The Taylor File
Author: Clara Rising
Publisher: Xlibris Corporation
Release Date: November 21, 2007
He was the Eisenhower of his time. Against enormous odds, this non-political soldier was sent to the White House in 1848 on a wave of hysterical enthusiasm for his victory over Mexico--and the acquisition of vast lands that would become the American West. That land would also, like a curse from a Greek drama, predict the untimely death of Zachary Taylor.
The date was also significant, for in January, 1848, gold was discovered in California. Thousands sailed around South America or trudged overland to the gold fields. Greed spread like wildfire, from the smallest hamlet to the big corporations of the time, those cotton plantations in Georgia, sugar plantations in Louisiana or rice fields in South Carolina. Empty land meant expansion, and expansion meant the extension of slavery. Because Zachary Taylor owned a hundred slaves and a 2,000-acre cotton plantation in Mississippi, the pro-slavery politicians thought they had their man.
They could not have been more wrong. They forgot that this was a forty-year veteran of the frontier army who saw the country as a whole, not in sections. He was a man of action, not words. He single-handedly got California into the Union as a free state, bypassing territorial status. And he would have done the same for New Mexico, if he had not been ill the day the New Mexico state constitution, requesting admission as a free state, reached St. Louis and was never seen again.
There were other mysteries that first week in July, 1850, when Taylor died after eating fresh cherries and drinking cold milk at the White House on July 4th. Knowing how critical transportation would be for California, he had negotiated a treaty with England to build a canal through Nicaragua. The Senate ratified it. Contracts were confirmed with the engineers. Taylor signed the treaty on July 5. Then, as with the New Mexico state constitution, it disappeared. Lord Balfour issued a "counter-declaration," inserted into the U.S. archives after Taylor's death on July 9. Nobody seemed to notice this reversal of a ratified treaty. U.S. citizens had to wait until 1914 for the Panama Canal, and New Mexico did not become a state until 1912.
Throughout Taylor's short administration the major political threat was Henry Clay's "Compromise," which contained the infamous "Fugitive Slave Law," nullifying habeas corpus and trial by jury. It paved the way to a civil war. Clay knew Taylor would veto it, and took little trouble to conceal his hatred of the President. Such a "law" (passed after Taylor's death) set Federal bounty hunters loose to prowl the border states and kidnap slaves for ten dollars a head.

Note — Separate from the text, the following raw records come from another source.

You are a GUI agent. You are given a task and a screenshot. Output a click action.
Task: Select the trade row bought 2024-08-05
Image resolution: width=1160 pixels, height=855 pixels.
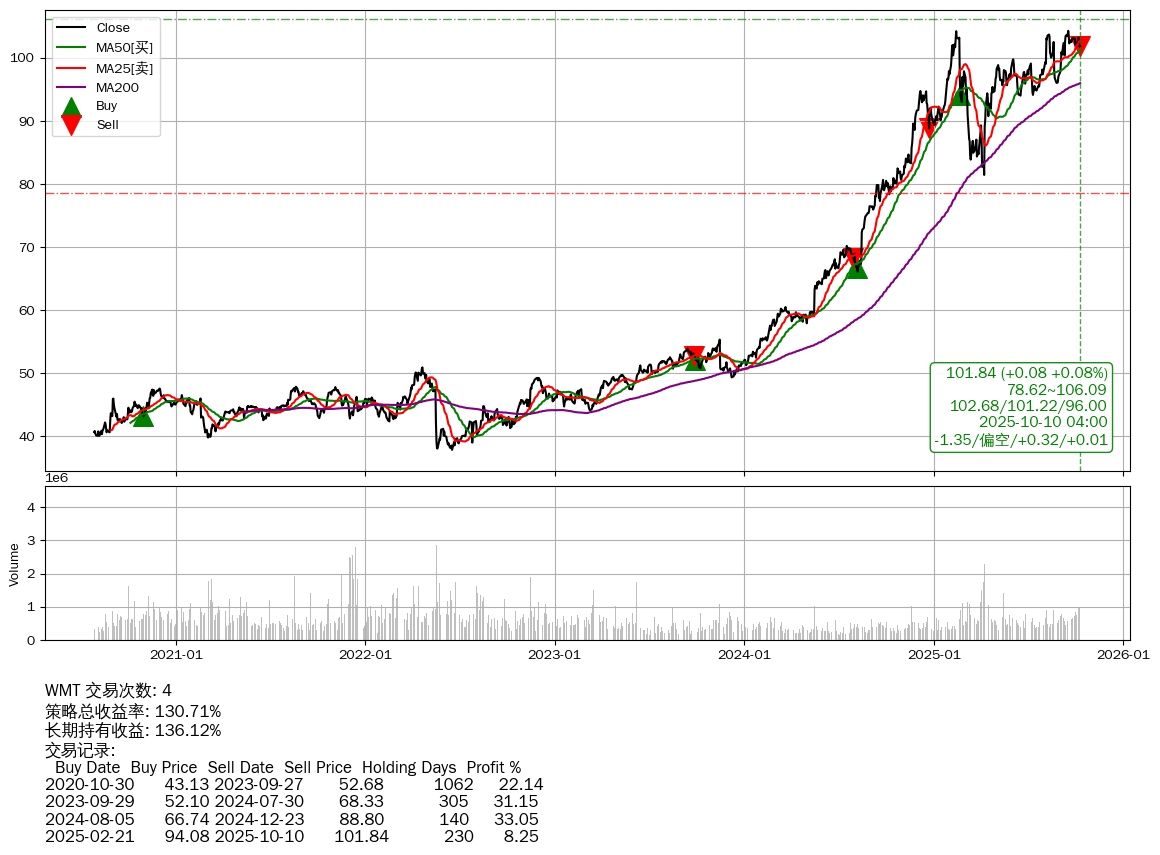[291, 819]
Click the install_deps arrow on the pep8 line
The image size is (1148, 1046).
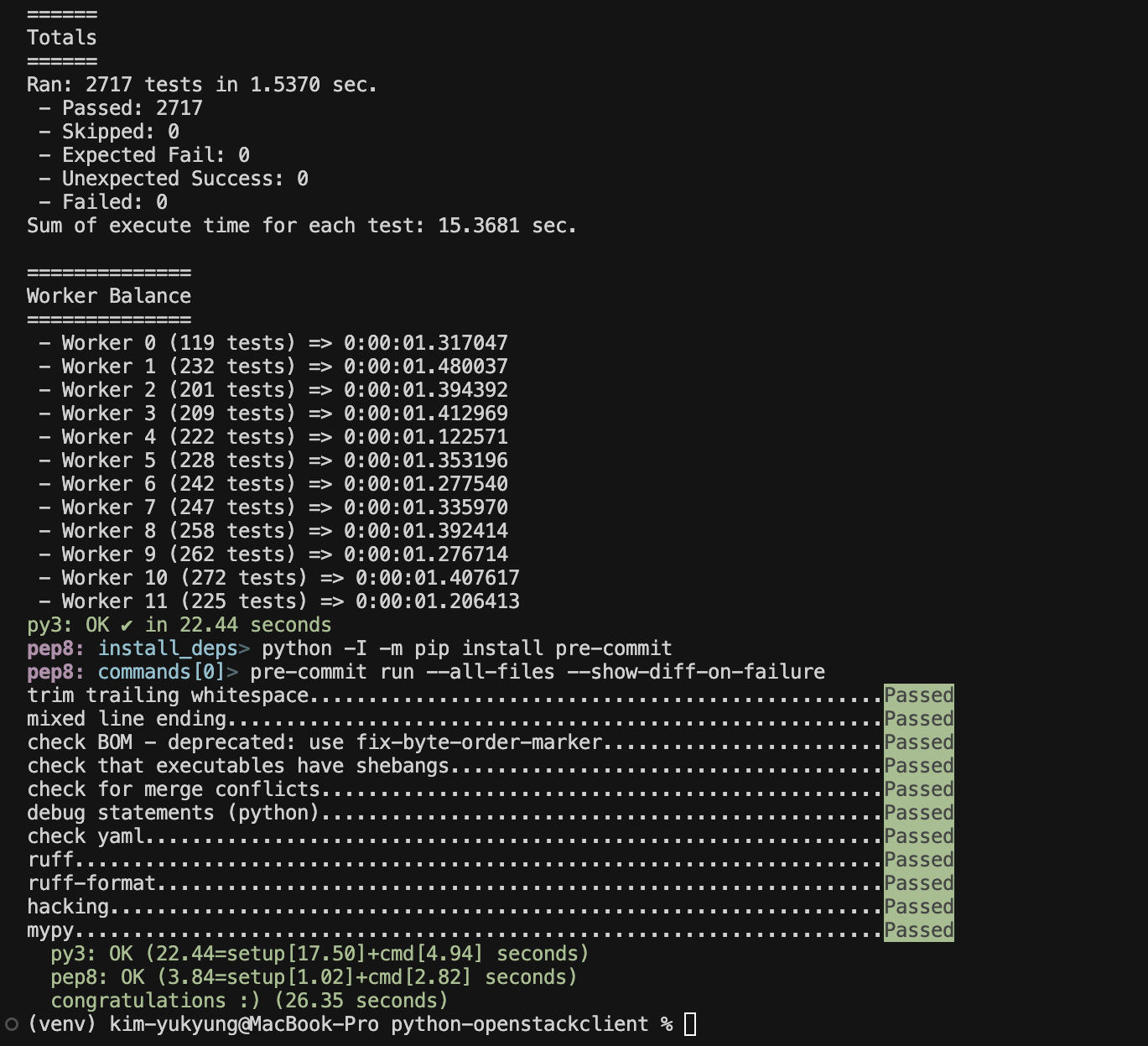[243, 648]
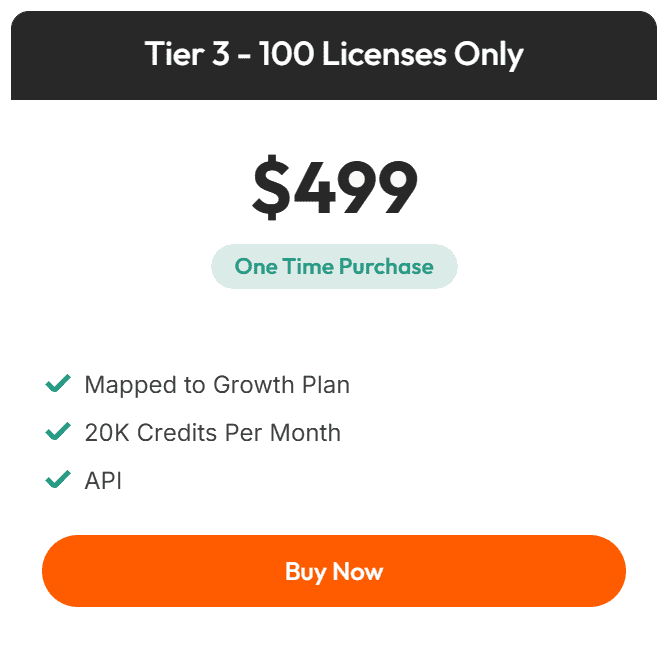The width and height of the screenshot is (665, 645).
Task: Click the words Growth Plan in first feature
Action: click(287, 385)
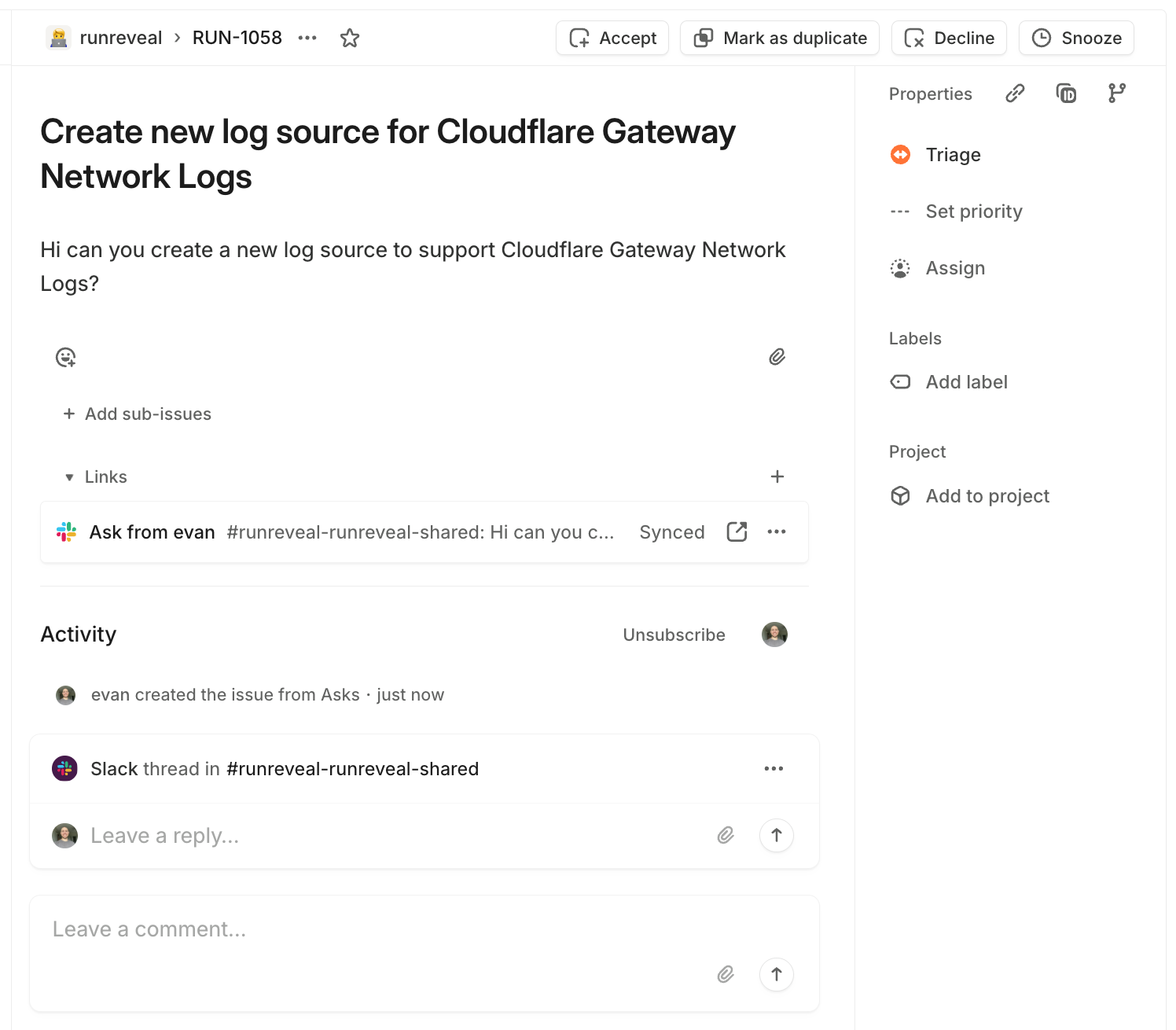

Even more immediate were physical threats to Taylor by two Georgia congressmen, even as he lay ill in the White House. Texas was threatening to secede. Taylor replied with his own threat to lead an army down there himself if Texas tried to destroy the Union. As for his congressional visitors, the corpulent Robert Toombs and his vicious little sidekick Alexander Stephens, he threatened to "hang them with less reluctance than he had hung spies in Mexico." Stephens tried to impeach Taylor, and Congress was voting on a censure even while Taylor lay dying.
Then there was the presence of Dr. Thomas Miller, "the physician to the Presidents," who had been accused of malpractice in the death of President Harrison nine years before. Perhaps it was no coincidence that Dr. Miller built a house next door to his own home on F Street in Washington (connected by a passageway) that he rented to Robert Toombs, whose friend Stephens was a frequent visitor. Dr. Miller was still at the White House when Lincoln was elected. Warned that Miller had killed both Harrison and Taylor, Lincoln promptly fired him and set an armed guard around his house for the rest of the war. No wonder there were questions. No wonder these questions, posed by a family never satisfied by the diagnosis of "gastroenteritis" (especially of an old soldier famous for having "the digestion of an ostrich"), led to an exhumation in 1991 and the search for arsenic, the only toxin which could have survived 141 years. Not enough was found, but many questions remain. Could! Zachary Taylor have prevented th Civil War, had he lived? We will never know.